“Thank you, friend. You’re precious to me. I value you and our friendship.”
Even though reaching out to your friends may feel like a herculean task at this time… here are 5 simple ways to say “thank you!”, even in a pandemic. And there are benefits…
What is a friend?
Maybe we all have our own definition of what a friend is or what friendship means. Maybe our definition has changed over time. Or not. However, regardless of the definition we put to the word, thanking our friends means we demonstrate their value.
To whom would you want to say “thank you” for being my friend? Can you think of a few?
5 Ways to say “Thank you!” to your friend.
I’m going to simplify a complicated topic and try to make it easy to do. To that end, I’m borrowing from Gary Chapman’s work. So, here they are:
1. Invest time with your friend.
Even with this pandemic, technology makes it possible to see each other face to face. Have a coffee/tea date and chat. Here are 36 questions to make the conversation even more interesting. You will honor your friend and demonstrate how grateful you are for your friendship if you make a deliberate time to connect with the purpose of thanking her or him.
2. Tell her or him you’re thankful for the friendship and why.
Firstly, use words. Write them down. Or speak those words. Or do both!
Make a list of all the ways you’re thankful for your friend. Write a card. Make a call and tell him or her.
3. Send a gift.
Specifically, it doesn’t need to be expensive. But make it personal. The gift becomes a tangible indication of how much you value your friendship. You could buy it, or make it. Does your friend have an Amazon gift list? Ask!
Additionally, you could give something fun like these and buy one for yourself too, and wear them when you’re together! Can you imagine a Zoom meeting where you’re both wearing these? A talented friend makes these and they’re so fun…
4. Use your time to do something specific and helpful for your friend.
Gary Chapman, author of the concept of The Five Love Languages calls it an “act of service“. Could you bring supper to your friend? Or clean their car, weed their garden, or go to the post office or some other action ? Maybe shop and deliver their groceries? Even in this time period – or if you’re far away from each other – there are ways to order a GrubHub supper, or groceries through Instacart or have a service come and wash the car, do yard work etc… you’re limited only by your imagination!
5. And lastly, give a hug or pat on the back or some kind of (appropriate) physical expression of your heart.
During these times it’s tough to do this “physical touch Love Language” if your friend is far away or either of you is in quarantine. We’re not supposed to be doing the close physical contact stuff.
However. But. You could “outsource” your hugs. —LOL —
What do I mean? Make a plan with someone who can hug your friend, and have them hug your friend on your behalf! Make the experience into an event. Use technology to set up a meeting – arrange ahead of time with the person who is in their “bubble” – and do a virtual, surrogate “hug” with your friend!
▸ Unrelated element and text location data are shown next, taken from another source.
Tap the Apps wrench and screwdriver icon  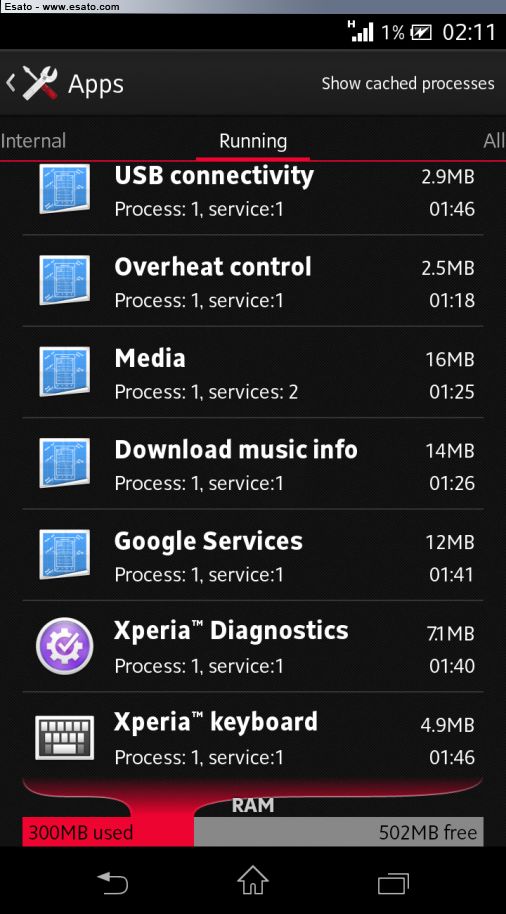[x=40, y=83]
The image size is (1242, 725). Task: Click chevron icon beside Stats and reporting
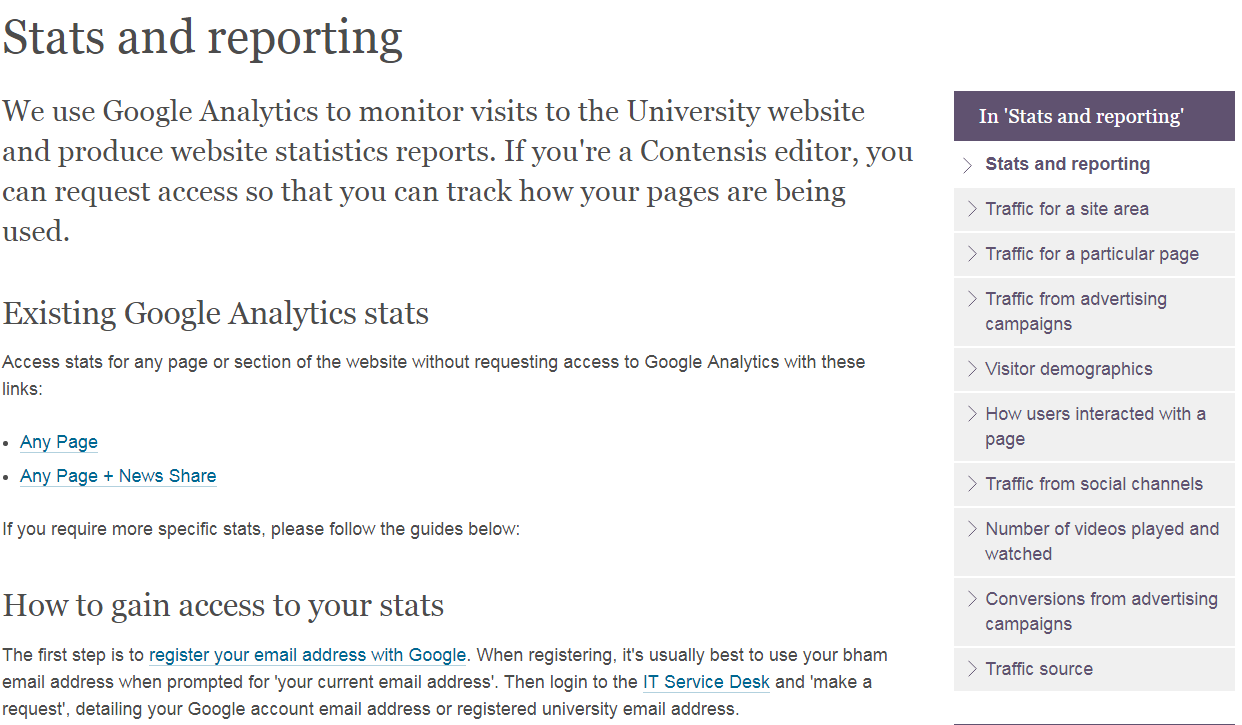[967, 165]
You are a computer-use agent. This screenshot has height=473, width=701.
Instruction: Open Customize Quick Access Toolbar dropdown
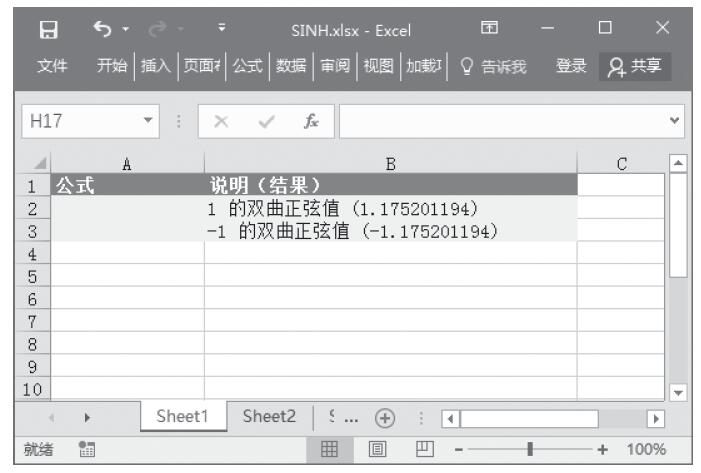(x=221, y=30)
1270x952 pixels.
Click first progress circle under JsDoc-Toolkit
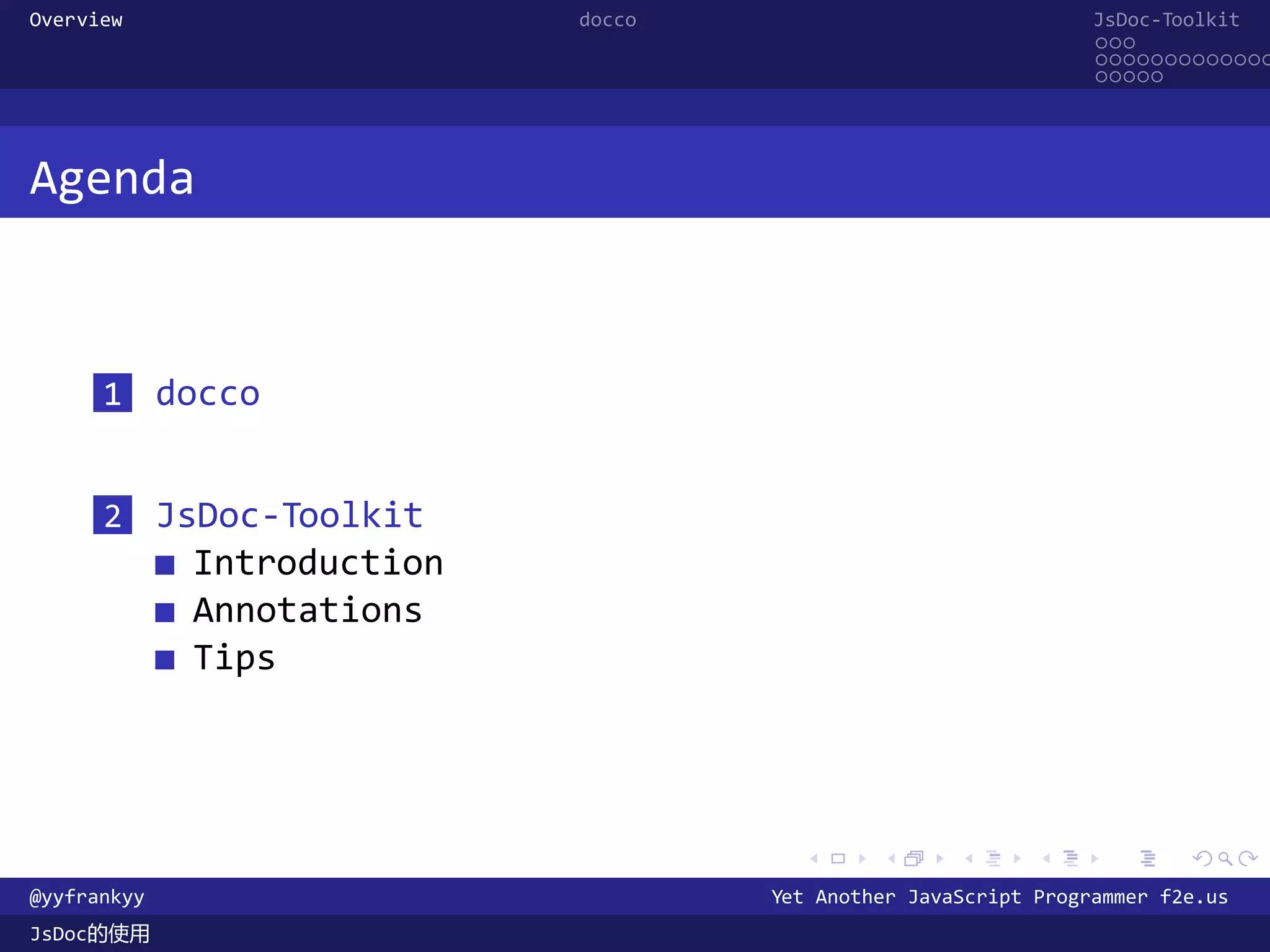pos(1101,43)
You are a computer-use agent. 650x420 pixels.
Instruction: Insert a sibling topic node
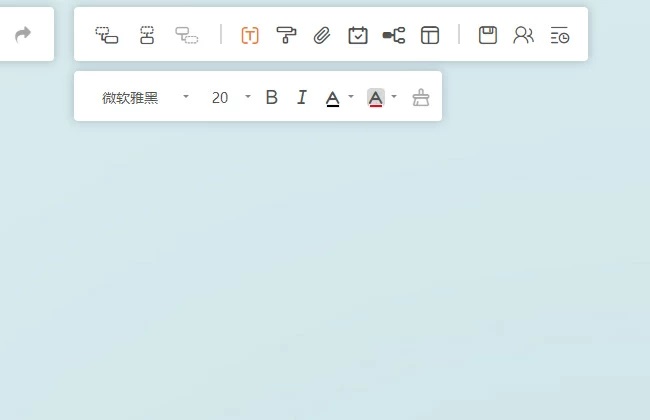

And here are the benefits: demonstrating how much you appreciate your friends will lift everyone’s spirits!
Let’s lift each other up.
Why? Because friendship is even more important in this time! You are in control of nurturing your friendships. So, say thank you to someone you value!
Come on… which friend will it be?
(Specifically, leave their first name in the comments and pick one of the five suggestions from above. To that end, I’ll leave the first comment myself with who and what I’m going to do!)
PS – I’m working on a new resource just for you to help with #2 — a way for you to easily develop a way to tell your friend exactly which character qualities you value about him or her. It’ll have the exercise, a list of 265 character qualities to choose from, and even a few templates to print out, (my own designs), write your note, and send to your friends! Stay tuned…
Be prompted to be positive via email- to remind you that you're loved, to be thankful, of encouraging and to be encouraged and of setting and achieving goals. That's Positive ThanksLiving!
Well – I’ll begin:
My friend’s name is Gisela. And I’ll be sending her the little notebook I made that’s featured in this post. 🙂 I’ll include some Scripture verses because we share our faith in God, His Son, Jesus, and the Holy Spirit. (She doesn’t read PositiveThanksLiving, so it should be a surprise.) 😉
I love this! Especially during this crazy time, we gotta lift one another up!
This is so true. My friends and I have started doing a weekly call three way call to check in on each other, especially since we haven’t been able to meet in person.
Good idea, Hilary – doing a regular call can bring a sense of positive anticipation even on days where there are less-than-happy experiences. Thanks for the idea!
Simple but meaningful ways to show thanks. I love to sent surprise packages to my friends, I have boxes of items I’ve received for review so it only costs the postage to put a surprise smile on someone’s face.
What a great idea, Martha! Sharing what you receive with friends must bring a smile to their face and demonstrate how much you value them!
I received a lovely card and some tea from a friend I cherish but don’t see often. She is simply the best! Thank you Lori.